(Records for the exercise Opens)

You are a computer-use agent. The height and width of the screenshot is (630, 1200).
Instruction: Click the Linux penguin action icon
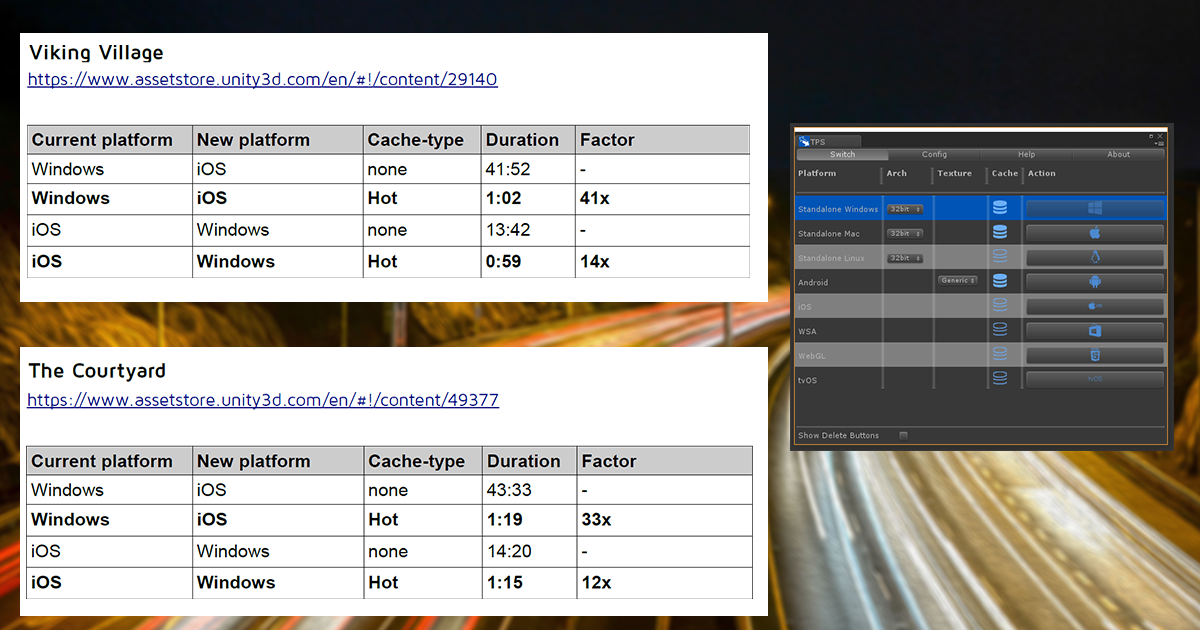tap(1094, 258)
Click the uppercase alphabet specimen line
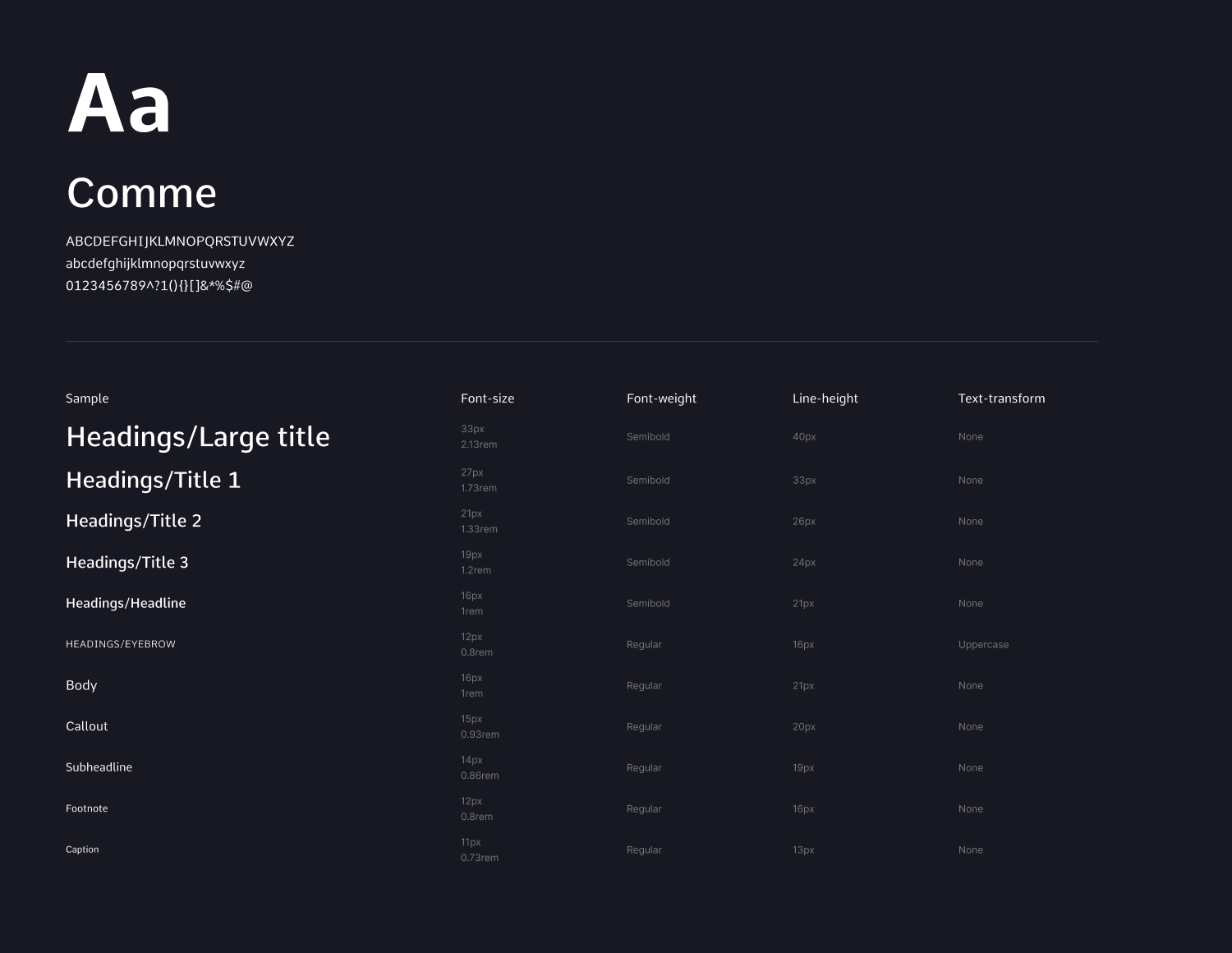 click(180, 242)
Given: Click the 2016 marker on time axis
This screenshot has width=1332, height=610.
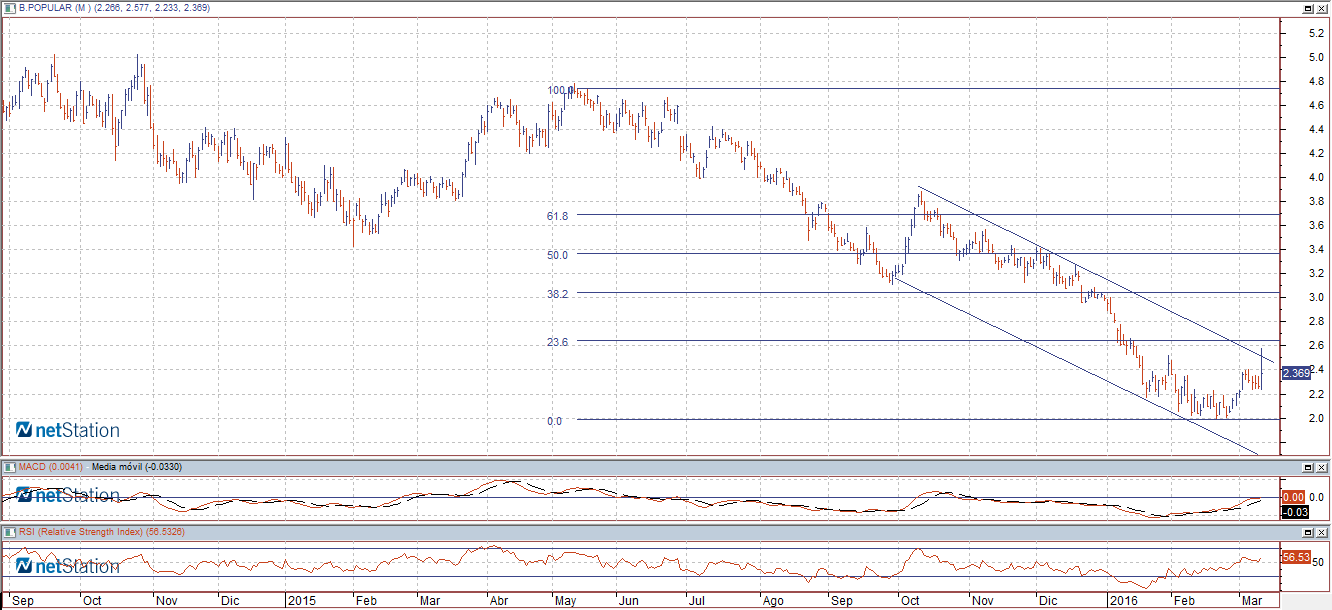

(Records for the exercise Closes)

> [Requirement]
Your copy should match the records word for word, with the pictures removed.

> [Expected answer]
You are a computer-use agent. The height and width of the screenshot is (630, 1200).
Instruction: Click the Linux penguin action icon
tap(1094, 258)
Click the uppercase alphabet specimen line
 click(180, 242)
Given: Click the 2016 marker on time axis
This screenshot has width=1332, height=610.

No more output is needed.